In December of 2004, the Task Force to Study Access to Mental Health
Services completed their report to the Legislature on these issues (Senate Bill
252 passed in 2003). What
are your views on how accessible mental health care is through private insurers
and what initiatives, if any, would you consider to make care more accessible.
I
do not believe that mental health services are adequately available to people
who are privately insured, which is one of the reasons so many people with a
mental illness end up eventually becoming part of the public mental health
system. In addition,
because private insurers have often inadequately served people suffering from a
mental illness, those very people often end up becoming far sicker than modern
medicine can reasonably justify.
As
I stated above, there is no justification for treating people with a mental
illness differently than someone with a somatic illness.
What follows from that premise is that there needs to be the same
attention to quality and outcomes in both parts of the health care system –
somatic and mental health.
For
quality, that means, at minimum, that there needs to be an adequate number of
psychiatrists on panels, that the panels must be current, and that the panels
must include psychiatrists with all needed skills, including child and
adolescent psychiatrists. It
also means that there must be a clear and sustainable definition of what
constitutes an “adequate” panel, mechanisms for prompt payment and
utilization review criteria related to good outcomes rather than serving solely
as a cost savings measure.
To
the extent that care is managed, as it often is in today’s health care
delivery system, care provided to the psychiatrically ill must be consistent
with best and prevailing practices and it must be measured according to its
effectiveness and propensity to further good client outcomes.
Otherwise, “managed care” can quickly become another way of saying
“substandard care.”
Recently,
the Department of Juvenile Services closed the Hickey Detention Center and is
reviewing treatment options for juvenile delinquents.
What are your views on the best placements for these children and
teenagers?
Children
should be in their home communities, they should be provided treatment options
appropriate for their needs, they should receive state-of-the–art wraparound
services which involve their families, are strength based and constantly
measured for their effectiveness.
If a secure facility is indicated, it should nevertheless be in the home
community, and it should be small and therapeutic.
All interventions should be based on best or prevailing practices,
monitored constantly for effectiveness and adjusted when needed to ensure the
best possible outcomes.
In
Baltimore city, the Department of Social Services is having difficulty placing
foster children in homes, sometimes having them waiting in temporary settings
before a placement is found.
What are your ideas for possible solutions to this situation?
This is not an
acceptable situation for our children under any circumstances.
Placing children in public buildings, often without even the availability
of beds or showers, should not be an option.
I
would attack this problem two ways:
First,
I would plan for emergencies like this, and design and fund appropriate
alternative facilities for children who do not have an immediate placement
available.
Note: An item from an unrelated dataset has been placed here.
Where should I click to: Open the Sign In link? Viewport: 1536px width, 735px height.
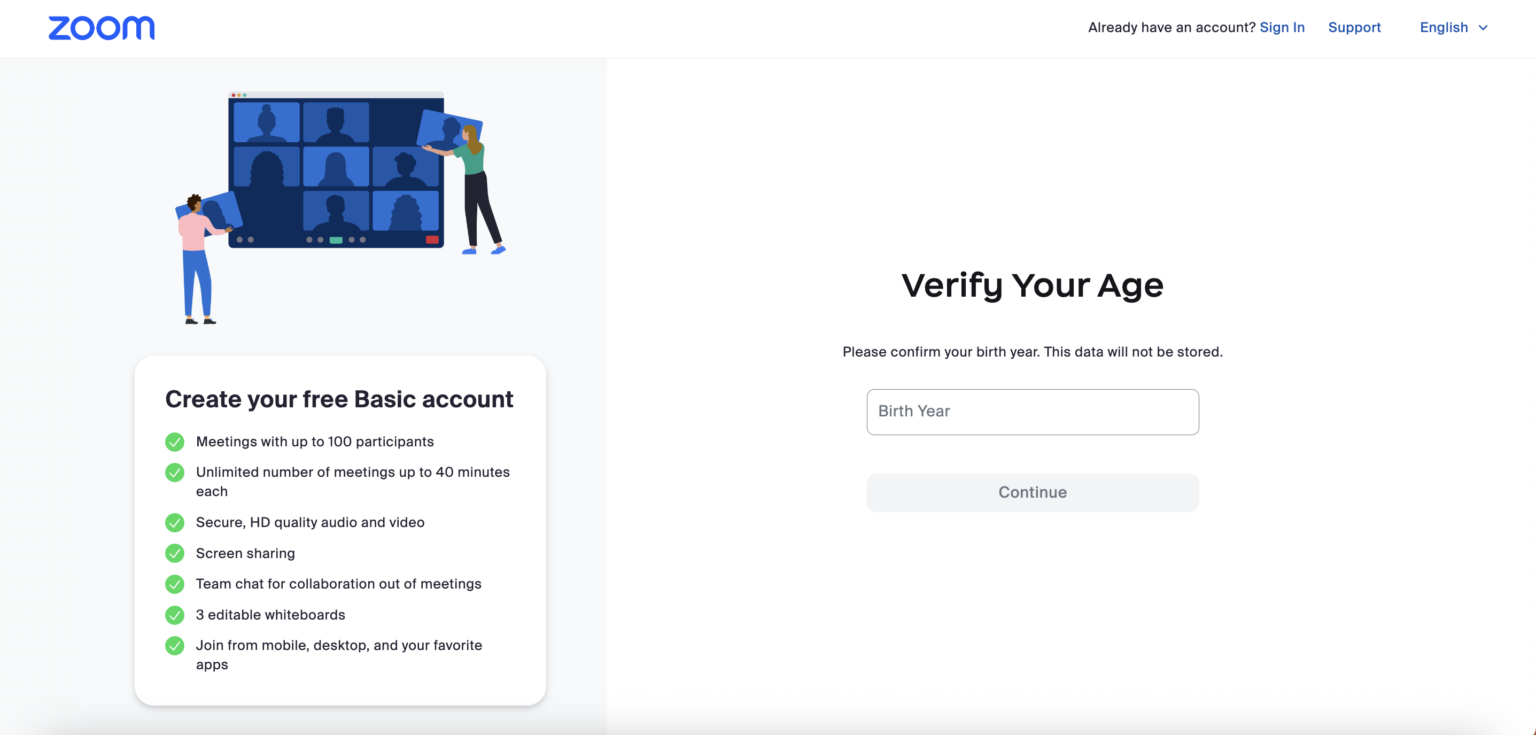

The
facilities should be designed to be safe, clean and adequate as a place of rest
for children who are already in crisis as they are removed from their home.
Second,
and more important, I would design and fund a foster care system that has
sufficient capacity to care for all of the children placed in its care.
This is one of the most fundamental roles of government – protection of
the vulnerable children in our society.
In
addition to the basics – ensuring protection of children in the care of the
state – I would also design and fund wraparound mental health services for
children in foster care so that when they leave foster care, they leave with the
best possible chance of success.
Under the system in place today, approximately 70% of all children in
residential treatments centers were once in either foster care or juvenile
services. My goal
would be to reverse that trend through the provision of quality mental health
services in both the juvenile services and foster care systems,
and to ensure the services are adequately funded.